### Instrucciones
- 1) Según la noticia sobre los cardenales y el gobierno de Rodríguez Zapatero, ¿en qué lugar de Madrid se realizó el acto del 30 de diciembre?
- 2) Enumere todos los cardenales que se nombran en la noticia sobre los cardenales y el gobierno de Rodríguez Zapatero, junto con la ciudad de cada uno.
- 3) Prosiga la noticia sobre los cardenales y el gobierno de Rodríguez Zapatero a partir de su última oración.

### Fragmento del documento
Critican cardenales que las medidas de su gobierno pueden hacer retroceder los derechos humanos en el país
El jefe del gobierno español, José Luis Rodríguez Zapatero, rechazó hoy la acusación que hicieron cardenales de la Iglesia católica, en el sentido de que con sus leyes deteriora los derechos humanos y amenaza la democracia.
En un encuentro informativo del Fórum Nueva Economía, en el que hizo un balance de política económica de su gobierno, el mandatario fue cuestionado sobre la polémica de los discursos de los cardenales en un reciente acto en defensa de la familia en esta capital.
En ese acto el 30 de diciembre, realizado en la Plaza de Colón de Madrid, los cardenales de Madrid, Antonio María Rouco; de Valencia, Agustín García-Gasco, y de Toledo, Antonio Cañizares, advirtieron que las políticas del gobierno español pueden 'disolver la democracia'.
Los cardenales españoles criticaron las medidas del gobierno de Rodríguez Zapatero, como la reforma para el matrimonio entre personas del mismo sexo, las facilidades para agilizar el divorcio, y hacer con ello retroceder los derechos humanos en el país.

### Datos proporcionados
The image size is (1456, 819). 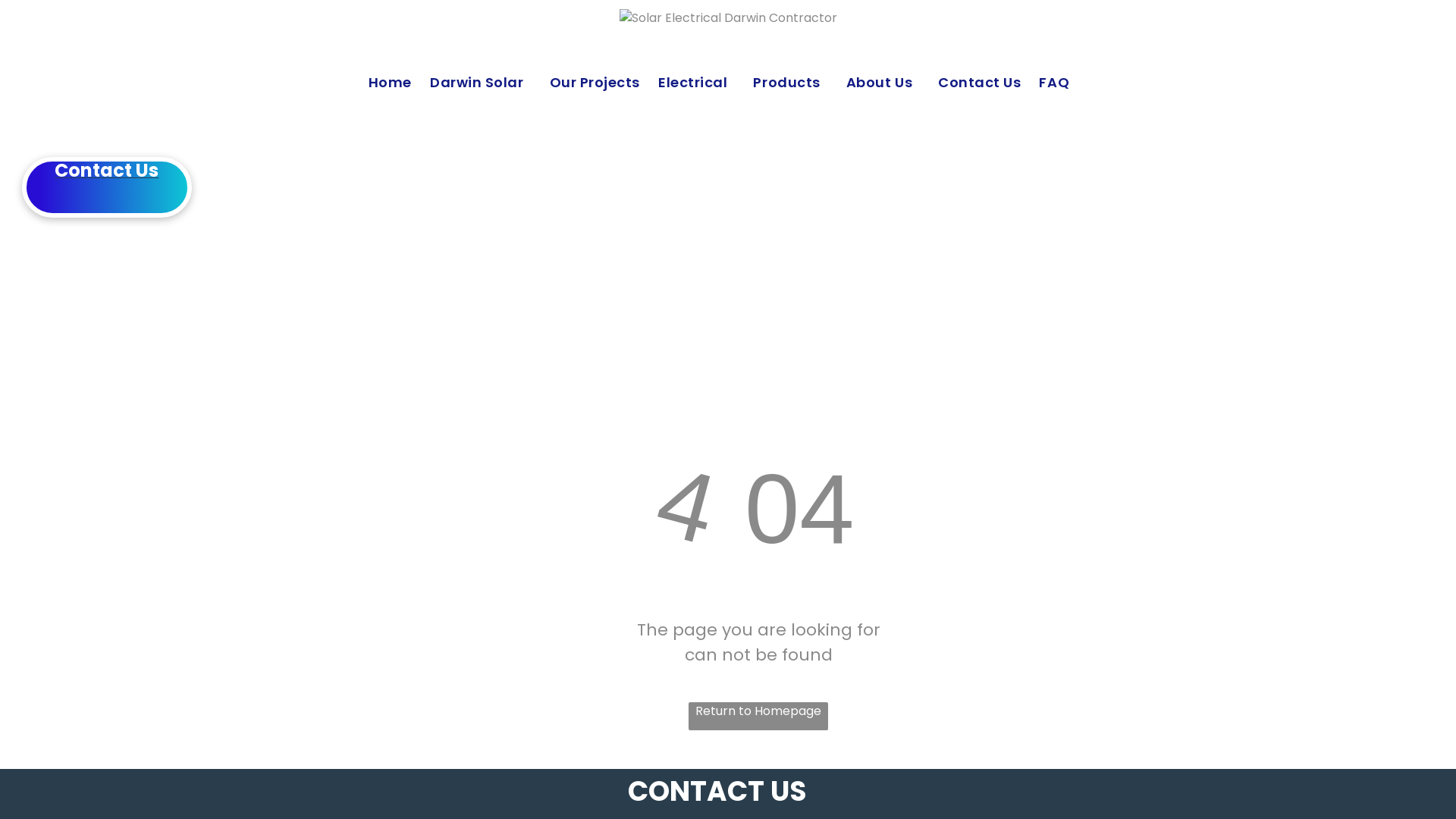 I want to click on 'Return to Homepage', so click(x=758, y=716).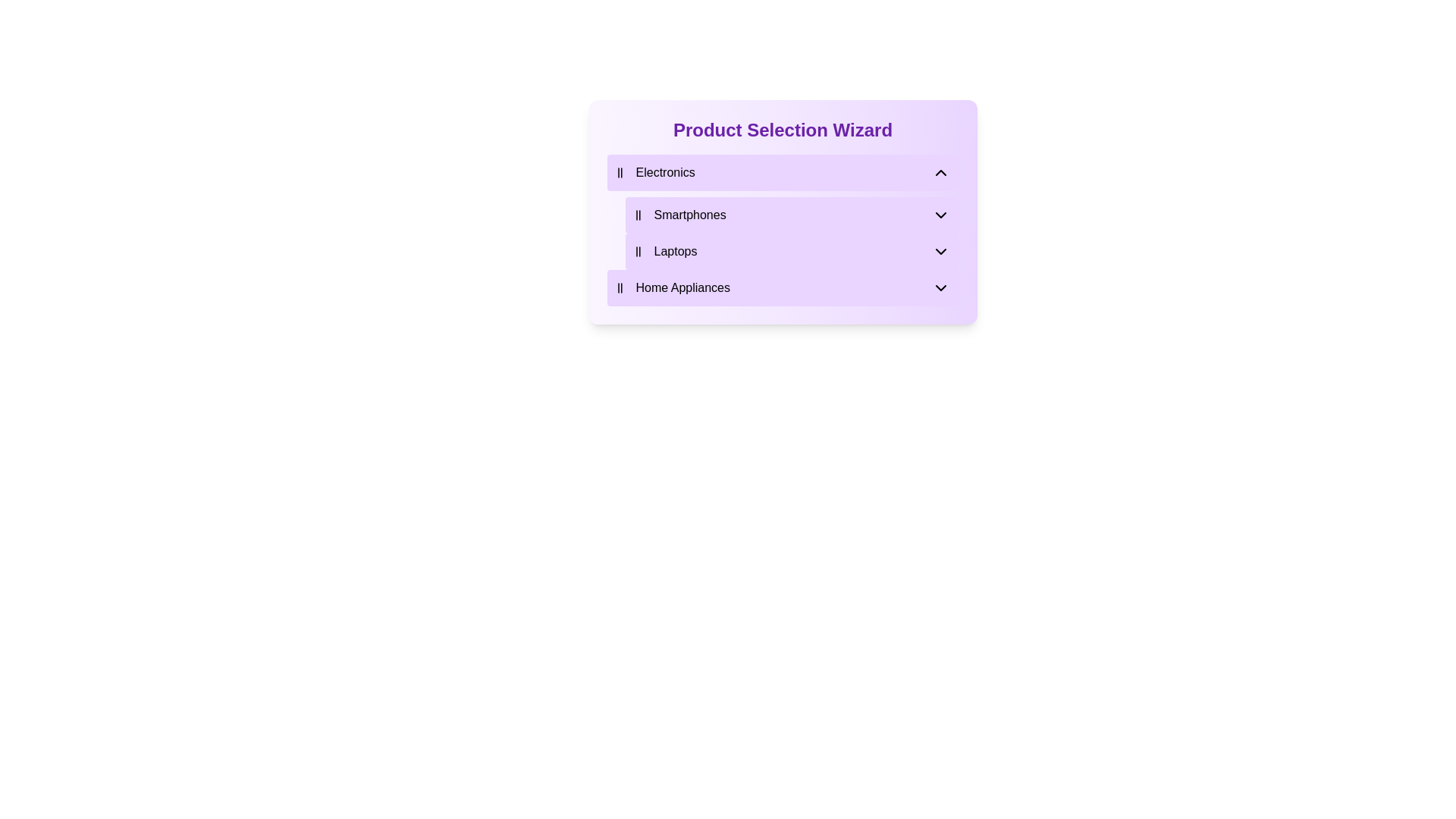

### Respuestas
- 1) En la Plaza de Colón.

- 2)
Antonio María Rouco, de Madrid
Agustín García-Gasco, de Valencia
Antonio Cañizares, de Toledo

- 3)
Ante ello, Rodríguez Zapatero aclaró que el gobierno español 'no tiene ninguna ofensiva en contra de la Iglesia católica, sino que fueron los cardenales, cuando estábamos todos felices en fechas navideñas, los que nos acusaron de disolver la democracia'.
El político socialista destacó la presencia en ese acto del nuncio apostólico Manuel Monteiro, con el que dijo que tiene buena relación y al que visitará pronto, pero que ello no implica que quiera aclarar las críticas a su gobierno.
'La critica es exagerada, porque se trata de leyes que están en todas las democracias. No hay más divorcios ahora que antes, lo que pasa es que antes se tenía que esperar más para realizar ese mismo procedimiento', expuso.